Açlığa sabredersin, adı oruç olur; acıya sabredersin, adı metanet olur; insanlara sabredersin, adı hoşgörü olur; arzuna sabredersin, adı dua olur; özleme sabredersin, adı hasret olur; sevgiye sabredersin, adı AŞK olur… Sohbetime boşuna Mevlana’nın bu değerli sözlerini ilave etmiyorum. Çünkü sizlere hakkında anlatacağım kahraman aşk, sevgi, aile açısından çok mutlu bir insandı.

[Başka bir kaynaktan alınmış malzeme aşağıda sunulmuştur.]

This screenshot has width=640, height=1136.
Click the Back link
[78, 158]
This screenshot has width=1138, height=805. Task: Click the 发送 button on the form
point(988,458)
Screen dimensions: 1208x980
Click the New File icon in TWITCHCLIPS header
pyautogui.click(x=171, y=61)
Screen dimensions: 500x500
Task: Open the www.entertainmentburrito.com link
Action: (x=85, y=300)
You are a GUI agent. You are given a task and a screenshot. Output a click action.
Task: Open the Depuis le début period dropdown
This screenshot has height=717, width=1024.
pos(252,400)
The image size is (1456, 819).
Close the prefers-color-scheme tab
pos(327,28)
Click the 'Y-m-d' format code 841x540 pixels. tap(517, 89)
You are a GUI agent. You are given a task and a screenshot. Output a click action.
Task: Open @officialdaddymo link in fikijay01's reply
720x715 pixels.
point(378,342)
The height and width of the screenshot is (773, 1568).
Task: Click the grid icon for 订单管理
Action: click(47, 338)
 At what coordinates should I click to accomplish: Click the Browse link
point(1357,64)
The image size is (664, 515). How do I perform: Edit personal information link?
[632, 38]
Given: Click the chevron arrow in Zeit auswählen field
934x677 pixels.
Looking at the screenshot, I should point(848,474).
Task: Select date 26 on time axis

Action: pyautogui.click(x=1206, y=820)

Onun hakkında yazmaya karar verdiğimde, önce anne babasının, onu tanıyan, onunla savaşta beraber olan arkadaşlarının, sınıf arkadaşlarının onunla ilgili hatıralarından da konuşacağımı düşünüyordum. Çok düşündüm. Neden çok düşündüm biliyor musunuz? Onun hanımıyla yakından tanıştıktan, onun eşiyle ilgili sohbetlerini dinledikten sonra, onun hakkında ilk yazımı onun sevgi hikayesi üzerine kurmaya karar verdim.

Böylece, 44 günlük 2. Karabağ savaşının kahraman ŞEHİTİ, yüzbaşı Şahmar Guliyev’in aşka çevrilen hayat hikayesini, doya doya yaşaya bilmedikleri altı yıllık ailelik döneminin bazı anılarını sizlere sunuyorum.

2011 yılı… Şahmar’la Gülnare’nin sevgi dünyasına ayak bastıkları yıl. Onlar tanıştıklarında, bir gün mutluluklarının en güzel zamanında ayrılacaklarını hayal bile edemezlerdi. Dört yıl birlikte sevgi dolu gençlik yaşadılar. Dört yıldan sonra bu sevginin ateşini aile ocağında yakmaya karar verdiler. 2015 yılında nikah yaptılar.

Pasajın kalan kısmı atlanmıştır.